Mme Louise Farrenc était la veuve d’Aristide Farrenc, le savant bibliographe, et la sœur d’Auguste Dumont, membre de l’lnstitut, professeur à l’École des Beaux-Arts, l’un de nos statuaires les plus renommés. Son père, Jacques-Edme Dumont, ancien pensionnaire de l’Académie de France à Rome, avait occupé, lui aussi, dans notre grande École de sculpture, une place des plus distinguées, et elle descendait en ligne directe de l’illustre famille des Coypel.
Mme Farrenc était née à Paris le 31 mai 1804 ; à l’âge de six ans elle commença l’étude de la musique ; Moschelès et Hummel lui enseignèrent le piano, et c’est à ce dernier surtout qu’elle fut redevable de cette pureté de style, de cette délicatesse de doigté qui plus lard devaient caractériser si particulièrement son talent comme virtuose et comme professeur.
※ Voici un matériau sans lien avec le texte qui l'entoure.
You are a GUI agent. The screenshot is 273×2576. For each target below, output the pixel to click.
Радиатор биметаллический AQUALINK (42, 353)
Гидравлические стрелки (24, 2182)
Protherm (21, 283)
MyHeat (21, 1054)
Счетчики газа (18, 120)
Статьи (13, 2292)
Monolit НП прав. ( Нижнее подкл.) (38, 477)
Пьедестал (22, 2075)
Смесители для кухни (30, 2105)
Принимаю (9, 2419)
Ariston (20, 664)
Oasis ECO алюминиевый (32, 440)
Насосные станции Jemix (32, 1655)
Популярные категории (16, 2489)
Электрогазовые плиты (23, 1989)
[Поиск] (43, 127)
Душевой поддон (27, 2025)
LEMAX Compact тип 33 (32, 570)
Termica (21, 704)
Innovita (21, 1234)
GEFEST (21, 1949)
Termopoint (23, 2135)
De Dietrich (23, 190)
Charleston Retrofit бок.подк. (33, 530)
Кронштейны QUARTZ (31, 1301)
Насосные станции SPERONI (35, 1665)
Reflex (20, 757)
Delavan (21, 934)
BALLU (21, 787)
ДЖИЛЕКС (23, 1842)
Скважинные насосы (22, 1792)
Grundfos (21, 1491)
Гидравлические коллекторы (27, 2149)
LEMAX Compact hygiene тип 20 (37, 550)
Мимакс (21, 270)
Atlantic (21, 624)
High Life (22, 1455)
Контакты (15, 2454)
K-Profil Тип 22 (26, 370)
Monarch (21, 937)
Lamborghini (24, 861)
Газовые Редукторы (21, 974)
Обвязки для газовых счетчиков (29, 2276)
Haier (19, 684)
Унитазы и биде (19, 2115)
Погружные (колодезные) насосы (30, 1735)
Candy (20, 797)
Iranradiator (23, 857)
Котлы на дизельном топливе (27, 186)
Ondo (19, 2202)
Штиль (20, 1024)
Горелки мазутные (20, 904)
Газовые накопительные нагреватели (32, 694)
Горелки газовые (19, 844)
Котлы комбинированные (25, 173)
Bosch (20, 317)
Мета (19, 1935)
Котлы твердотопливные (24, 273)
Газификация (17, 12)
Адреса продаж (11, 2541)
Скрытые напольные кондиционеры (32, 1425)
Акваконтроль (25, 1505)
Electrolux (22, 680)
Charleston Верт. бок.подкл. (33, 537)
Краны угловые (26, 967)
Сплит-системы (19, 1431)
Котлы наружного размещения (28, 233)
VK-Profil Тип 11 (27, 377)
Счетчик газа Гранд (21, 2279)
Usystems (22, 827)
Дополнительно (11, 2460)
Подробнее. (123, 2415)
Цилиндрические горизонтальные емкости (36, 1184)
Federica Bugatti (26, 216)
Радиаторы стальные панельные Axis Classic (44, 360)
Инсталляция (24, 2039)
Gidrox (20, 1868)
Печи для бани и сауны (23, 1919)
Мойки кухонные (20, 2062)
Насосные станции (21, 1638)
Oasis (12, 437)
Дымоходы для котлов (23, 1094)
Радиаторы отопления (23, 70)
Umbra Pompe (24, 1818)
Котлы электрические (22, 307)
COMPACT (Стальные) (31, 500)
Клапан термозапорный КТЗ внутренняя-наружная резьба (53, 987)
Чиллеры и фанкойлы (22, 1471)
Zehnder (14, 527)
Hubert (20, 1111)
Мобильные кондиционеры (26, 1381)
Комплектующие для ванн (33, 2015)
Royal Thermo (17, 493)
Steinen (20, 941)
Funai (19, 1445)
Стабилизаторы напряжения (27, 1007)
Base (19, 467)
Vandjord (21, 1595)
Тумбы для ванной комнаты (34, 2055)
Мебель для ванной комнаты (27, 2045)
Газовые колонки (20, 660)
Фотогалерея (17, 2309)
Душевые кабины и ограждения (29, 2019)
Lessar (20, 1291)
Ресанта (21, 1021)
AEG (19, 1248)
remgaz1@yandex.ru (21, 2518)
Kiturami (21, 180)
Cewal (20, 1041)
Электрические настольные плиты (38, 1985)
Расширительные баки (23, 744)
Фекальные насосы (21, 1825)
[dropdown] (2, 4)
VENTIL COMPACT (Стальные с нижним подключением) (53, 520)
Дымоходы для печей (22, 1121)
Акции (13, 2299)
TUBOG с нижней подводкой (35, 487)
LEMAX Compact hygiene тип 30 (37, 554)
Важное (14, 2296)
Antoine Reicha lui apprit successivement l’harmonie, le contre-point, la fugue et l’instrumentation. Elle fit des études assez complètes pour qu’on puisse dire qu’elle eut peu de rivaux et n’eut jamais de rivales dans l’art d’écrire. Ses compositions, à part le mérite de l’inspiration et de la facture, sont des modèles irréprochables où les plus savans ne sauraient trouver ni une incorrection ni une défaillance. Voici, du reste, telle que l’a citée mon jeune et docte con frère Adolphe Jullien, l’opinion de Schumann sur une des premières œuvres publiées par Mme Farrenc :
« Si un jeune compositeur, écrivait en 1836 l’illustre maître de Zwickau, me présentait des variations semblables à celles de L. Farrenc (op. 17), je lui ferais tous mes complimens sur les heureuses dispositions et sur la solide éducation, dont ces morceaux témoignent à chaque page. Je ne fais que d’apprendre la situation du musicien ou plutôt de la musicienne qui est la femme du célèbre éditeur de musique de Paris, et je crains dès lors que ces lignes encourageantes parviennent difficilement à sa connaissance. Il s’agit de petites études vives et piquantes, terminées peut-être encore sous l’œil du maître, et qui pourtant sont si fermes de contour, si sages d’exécution, si achevées en un mot, qu’elles vous tiennent sous le charme, d’autant mieux qu’il s’en dégage un léger parfum » romantique. Les thèmes se prêtent à merveille aux variations ; l’auteur les développe en canon et n’a même pas reculé devant une véritable fugue avec sujet, contre-sujet, etc., et pourtant on distingue partout une grande légèreté de main et une heureuse verve mélodique. »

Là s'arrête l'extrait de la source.